I have followed Dick Bass’s climbing career; he was the first to attempt and succeed on the 7 summits agenda. His books make no small bones about the fact that he is a successful businessman, an unapologetic capitalist. I guess he had to make plenty of bucks to climb all the highest peaks and he climbed more for ego than for personal satisfaction.
He achieved his highest peak goals mostly from the work of Sherpas (in the Himalayas) and other talented climbers assisting him on other climbs.
He’s an ego, in business and in mountaineering. That’s about it. He’s in EVERYTHING for himself and nothing more. Everything he accomplishes is a scalp on his belt. He cares for nothing except himself.
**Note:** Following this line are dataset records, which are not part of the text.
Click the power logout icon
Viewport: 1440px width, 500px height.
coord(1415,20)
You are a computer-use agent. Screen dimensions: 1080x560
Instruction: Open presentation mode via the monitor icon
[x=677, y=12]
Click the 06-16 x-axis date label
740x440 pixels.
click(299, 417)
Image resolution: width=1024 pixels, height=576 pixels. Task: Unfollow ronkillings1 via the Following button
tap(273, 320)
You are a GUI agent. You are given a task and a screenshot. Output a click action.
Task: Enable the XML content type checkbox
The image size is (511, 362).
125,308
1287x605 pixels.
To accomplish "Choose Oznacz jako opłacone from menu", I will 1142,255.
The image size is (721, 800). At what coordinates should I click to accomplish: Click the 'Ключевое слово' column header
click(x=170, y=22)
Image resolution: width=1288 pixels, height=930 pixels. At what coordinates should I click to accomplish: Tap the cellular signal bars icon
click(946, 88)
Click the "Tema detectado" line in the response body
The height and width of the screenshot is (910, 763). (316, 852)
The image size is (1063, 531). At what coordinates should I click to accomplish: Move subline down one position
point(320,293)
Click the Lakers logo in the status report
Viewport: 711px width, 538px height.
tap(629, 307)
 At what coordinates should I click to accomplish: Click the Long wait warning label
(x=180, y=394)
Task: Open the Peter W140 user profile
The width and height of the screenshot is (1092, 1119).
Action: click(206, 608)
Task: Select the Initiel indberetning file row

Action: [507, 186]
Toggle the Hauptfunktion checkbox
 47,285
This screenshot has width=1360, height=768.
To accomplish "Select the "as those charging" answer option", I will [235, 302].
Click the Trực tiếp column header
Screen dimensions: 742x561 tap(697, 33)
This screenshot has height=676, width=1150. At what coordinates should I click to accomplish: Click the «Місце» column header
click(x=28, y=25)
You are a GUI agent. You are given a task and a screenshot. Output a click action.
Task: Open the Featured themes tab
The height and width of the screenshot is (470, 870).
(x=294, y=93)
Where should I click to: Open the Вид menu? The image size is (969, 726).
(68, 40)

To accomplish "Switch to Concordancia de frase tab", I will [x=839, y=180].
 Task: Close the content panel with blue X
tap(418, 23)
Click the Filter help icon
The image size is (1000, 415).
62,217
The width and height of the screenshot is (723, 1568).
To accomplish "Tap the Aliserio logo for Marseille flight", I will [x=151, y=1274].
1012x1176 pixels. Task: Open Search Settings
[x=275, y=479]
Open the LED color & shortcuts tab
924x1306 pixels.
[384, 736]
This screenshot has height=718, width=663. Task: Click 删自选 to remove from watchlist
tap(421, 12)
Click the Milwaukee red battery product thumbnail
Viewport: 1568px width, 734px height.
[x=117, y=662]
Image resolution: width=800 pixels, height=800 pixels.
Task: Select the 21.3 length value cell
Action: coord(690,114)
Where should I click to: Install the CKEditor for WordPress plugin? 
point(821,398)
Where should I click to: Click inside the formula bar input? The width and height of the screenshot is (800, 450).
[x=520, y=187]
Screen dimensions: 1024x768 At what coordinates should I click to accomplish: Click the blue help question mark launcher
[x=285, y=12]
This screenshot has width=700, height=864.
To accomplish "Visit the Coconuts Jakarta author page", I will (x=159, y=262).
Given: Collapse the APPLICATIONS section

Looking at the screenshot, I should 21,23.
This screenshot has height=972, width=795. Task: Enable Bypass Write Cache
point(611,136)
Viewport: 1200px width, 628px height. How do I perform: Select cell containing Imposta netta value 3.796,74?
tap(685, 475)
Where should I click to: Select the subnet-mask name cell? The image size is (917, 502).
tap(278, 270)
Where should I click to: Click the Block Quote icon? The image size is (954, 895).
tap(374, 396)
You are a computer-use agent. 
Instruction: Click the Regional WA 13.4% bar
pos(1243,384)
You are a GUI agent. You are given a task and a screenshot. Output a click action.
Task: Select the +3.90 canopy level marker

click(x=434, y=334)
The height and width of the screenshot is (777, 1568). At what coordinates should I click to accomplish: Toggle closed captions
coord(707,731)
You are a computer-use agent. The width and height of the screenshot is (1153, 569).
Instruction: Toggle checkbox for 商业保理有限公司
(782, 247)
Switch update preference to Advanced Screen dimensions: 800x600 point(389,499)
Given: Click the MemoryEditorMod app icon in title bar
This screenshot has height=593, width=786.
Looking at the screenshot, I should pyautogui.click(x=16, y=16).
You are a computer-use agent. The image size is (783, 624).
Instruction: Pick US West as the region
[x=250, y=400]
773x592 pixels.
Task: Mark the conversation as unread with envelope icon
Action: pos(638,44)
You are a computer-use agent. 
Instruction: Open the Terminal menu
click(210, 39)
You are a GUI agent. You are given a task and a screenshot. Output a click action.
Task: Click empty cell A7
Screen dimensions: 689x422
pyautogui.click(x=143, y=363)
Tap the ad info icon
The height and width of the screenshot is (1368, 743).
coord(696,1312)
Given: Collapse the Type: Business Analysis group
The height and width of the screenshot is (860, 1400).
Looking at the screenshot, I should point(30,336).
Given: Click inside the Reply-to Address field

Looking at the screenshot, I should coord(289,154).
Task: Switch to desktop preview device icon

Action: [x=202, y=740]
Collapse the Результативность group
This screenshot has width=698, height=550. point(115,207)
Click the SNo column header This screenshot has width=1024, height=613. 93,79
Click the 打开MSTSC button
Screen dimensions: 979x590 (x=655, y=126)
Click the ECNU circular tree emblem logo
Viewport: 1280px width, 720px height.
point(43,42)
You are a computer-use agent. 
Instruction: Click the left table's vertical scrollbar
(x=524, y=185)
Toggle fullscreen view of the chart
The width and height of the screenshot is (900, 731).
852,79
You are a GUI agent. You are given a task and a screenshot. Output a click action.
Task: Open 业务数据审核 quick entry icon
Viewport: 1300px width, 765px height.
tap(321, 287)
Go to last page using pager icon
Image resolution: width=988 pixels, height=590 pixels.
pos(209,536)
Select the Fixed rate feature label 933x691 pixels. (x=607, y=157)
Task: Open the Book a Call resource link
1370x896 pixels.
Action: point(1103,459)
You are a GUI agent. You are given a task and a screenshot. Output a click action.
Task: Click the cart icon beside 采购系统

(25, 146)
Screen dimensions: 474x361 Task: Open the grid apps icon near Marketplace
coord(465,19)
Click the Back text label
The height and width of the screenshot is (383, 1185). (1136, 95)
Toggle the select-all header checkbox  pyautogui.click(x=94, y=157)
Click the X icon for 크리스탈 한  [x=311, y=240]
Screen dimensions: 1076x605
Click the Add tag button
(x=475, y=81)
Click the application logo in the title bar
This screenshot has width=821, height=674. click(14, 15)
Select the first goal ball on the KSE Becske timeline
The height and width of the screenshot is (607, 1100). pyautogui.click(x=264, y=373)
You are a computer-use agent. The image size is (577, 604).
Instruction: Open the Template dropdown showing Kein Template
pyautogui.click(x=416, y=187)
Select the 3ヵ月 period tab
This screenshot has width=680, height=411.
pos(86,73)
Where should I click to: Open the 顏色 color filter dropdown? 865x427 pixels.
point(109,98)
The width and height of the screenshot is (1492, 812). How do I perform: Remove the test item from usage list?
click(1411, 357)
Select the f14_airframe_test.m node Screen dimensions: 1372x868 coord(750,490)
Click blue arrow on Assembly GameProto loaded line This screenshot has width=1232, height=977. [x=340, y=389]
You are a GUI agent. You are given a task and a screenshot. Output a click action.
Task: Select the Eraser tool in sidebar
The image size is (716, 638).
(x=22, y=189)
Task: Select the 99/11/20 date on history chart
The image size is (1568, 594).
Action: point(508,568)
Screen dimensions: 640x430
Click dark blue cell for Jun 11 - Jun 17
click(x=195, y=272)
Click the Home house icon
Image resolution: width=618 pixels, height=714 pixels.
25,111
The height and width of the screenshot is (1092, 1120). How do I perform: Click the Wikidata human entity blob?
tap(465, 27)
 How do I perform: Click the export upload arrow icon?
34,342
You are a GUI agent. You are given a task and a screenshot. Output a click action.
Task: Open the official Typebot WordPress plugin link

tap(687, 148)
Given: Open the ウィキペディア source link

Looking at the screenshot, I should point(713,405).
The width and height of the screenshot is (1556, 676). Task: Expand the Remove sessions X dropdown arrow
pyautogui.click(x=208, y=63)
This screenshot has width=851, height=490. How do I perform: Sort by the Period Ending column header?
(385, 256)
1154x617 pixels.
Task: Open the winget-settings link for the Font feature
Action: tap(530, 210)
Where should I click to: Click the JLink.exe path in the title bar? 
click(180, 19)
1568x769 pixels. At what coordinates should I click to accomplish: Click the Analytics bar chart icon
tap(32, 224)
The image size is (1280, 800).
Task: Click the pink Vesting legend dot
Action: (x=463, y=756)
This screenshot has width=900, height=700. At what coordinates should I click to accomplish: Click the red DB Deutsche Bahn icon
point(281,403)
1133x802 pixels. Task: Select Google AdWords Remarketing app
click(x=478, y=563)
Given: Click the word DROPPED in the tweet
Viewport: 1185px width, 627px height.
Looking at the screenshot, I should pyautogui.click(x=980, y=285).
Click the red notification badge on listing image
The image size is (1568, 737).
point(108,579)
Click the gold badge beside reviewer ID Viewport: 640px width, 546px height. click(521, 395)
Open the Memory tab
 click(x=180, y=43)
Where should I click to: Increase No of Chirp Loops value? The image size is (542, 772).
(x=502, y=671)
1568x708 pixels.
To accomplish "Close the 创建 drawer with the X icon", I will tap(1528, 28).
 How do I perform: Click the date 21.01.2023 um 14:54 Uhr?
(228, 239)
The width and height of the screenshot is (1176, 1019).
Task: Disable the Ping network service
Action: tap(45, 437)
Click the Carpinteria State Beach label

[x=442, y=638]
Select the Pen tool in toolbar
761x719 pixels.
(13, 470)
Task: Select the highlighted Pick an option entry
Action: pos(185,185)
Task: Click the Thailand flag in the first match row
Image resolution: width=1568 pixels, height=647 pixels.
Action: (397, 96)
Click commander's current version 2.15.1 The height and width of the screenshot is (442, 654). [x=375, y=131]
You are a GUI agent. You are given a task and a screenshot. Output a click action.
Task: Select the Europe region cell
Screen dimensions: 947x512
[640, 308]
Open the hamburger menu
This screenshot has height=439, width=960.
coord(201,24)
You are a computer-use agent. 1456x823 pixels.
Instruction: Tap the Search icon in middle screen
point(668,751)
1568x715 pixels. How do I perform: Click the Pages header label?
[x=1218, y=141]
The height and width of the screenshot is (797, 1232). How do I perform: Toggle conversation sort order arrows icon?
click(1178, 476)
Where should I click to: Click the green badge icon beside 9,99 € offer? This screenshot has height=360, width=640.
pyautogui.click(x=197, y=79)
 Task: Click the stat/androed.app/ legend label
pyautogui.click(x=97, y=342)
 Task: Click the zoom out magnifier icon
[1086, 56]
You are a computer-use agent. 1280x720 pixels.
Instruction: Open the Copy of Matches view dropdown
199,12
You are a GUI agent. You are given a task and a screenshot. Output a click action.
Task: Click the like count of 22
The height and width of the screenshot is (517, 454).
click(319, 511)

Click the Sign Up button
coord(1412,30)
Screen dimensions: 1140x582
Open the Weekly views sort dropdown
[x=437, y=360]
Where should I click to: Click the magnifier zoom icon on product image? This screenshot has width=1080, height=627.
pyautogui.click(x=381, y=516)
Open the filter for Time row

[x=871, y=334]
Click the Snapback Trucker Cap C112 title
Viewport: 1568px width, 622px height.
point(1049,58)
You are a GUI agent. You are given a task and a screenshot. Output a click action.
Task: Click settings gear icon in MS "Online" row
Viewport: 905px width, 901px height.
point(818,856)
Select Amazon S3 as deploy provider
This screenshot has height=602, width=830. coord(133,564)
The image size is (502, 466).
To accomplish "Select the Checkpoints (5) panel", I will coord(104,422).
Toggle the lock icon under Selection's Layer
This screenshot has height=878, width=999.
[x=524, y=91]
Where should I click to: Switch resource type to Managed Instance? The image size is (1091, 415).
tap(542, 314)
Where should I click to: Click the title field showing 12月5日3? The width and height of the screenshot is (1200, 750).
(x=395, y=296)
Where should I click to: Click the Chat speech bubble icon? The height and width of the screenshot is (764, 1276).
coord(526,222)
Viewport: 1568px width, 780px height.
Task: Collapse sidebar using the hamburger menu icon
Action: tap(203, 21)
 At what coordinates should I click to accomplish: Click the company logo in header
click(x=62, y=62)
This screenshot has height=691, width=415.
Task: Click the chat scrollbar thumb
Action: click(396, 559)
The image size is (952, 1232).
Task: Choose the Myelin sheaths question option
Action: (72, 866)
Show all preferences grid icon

I’ll check out Dick Bass another time. Strip mining for coal. I’ve seen pictures and I wonder what they put in those big holes in the ground to replace what the strippers take out. It’s very disgusting isn’t it. Earth belongs to all of the people on it, yet societies allow a handful to destroy it. My society is watching the Bering Sea Trawl Fishery destroy the salmon that has fed the People for hundreds of years. Our Native people population is the poorest in the state yet Corporations are raking out millions and millions of dollars from the resources that should be sustaining the people. Native Alaskans are citizens also yet their voices don’t count because we are poor. We are poor and our crooked leaders are going along with the rich. Sad isn’t it. Manipulating the ignorant and the illiterate. Carpetbaggers all over the place.
“My overarching dream for Snowbird is the creation of an environmentally sensitive, responsible year-round mountain resort which is inspired by the beauty and magnificence of this breathtaking alpine setting—a place dedicated to increasing worldwide human understanding by enhancing peoples’ growth in body, mind and spirit.”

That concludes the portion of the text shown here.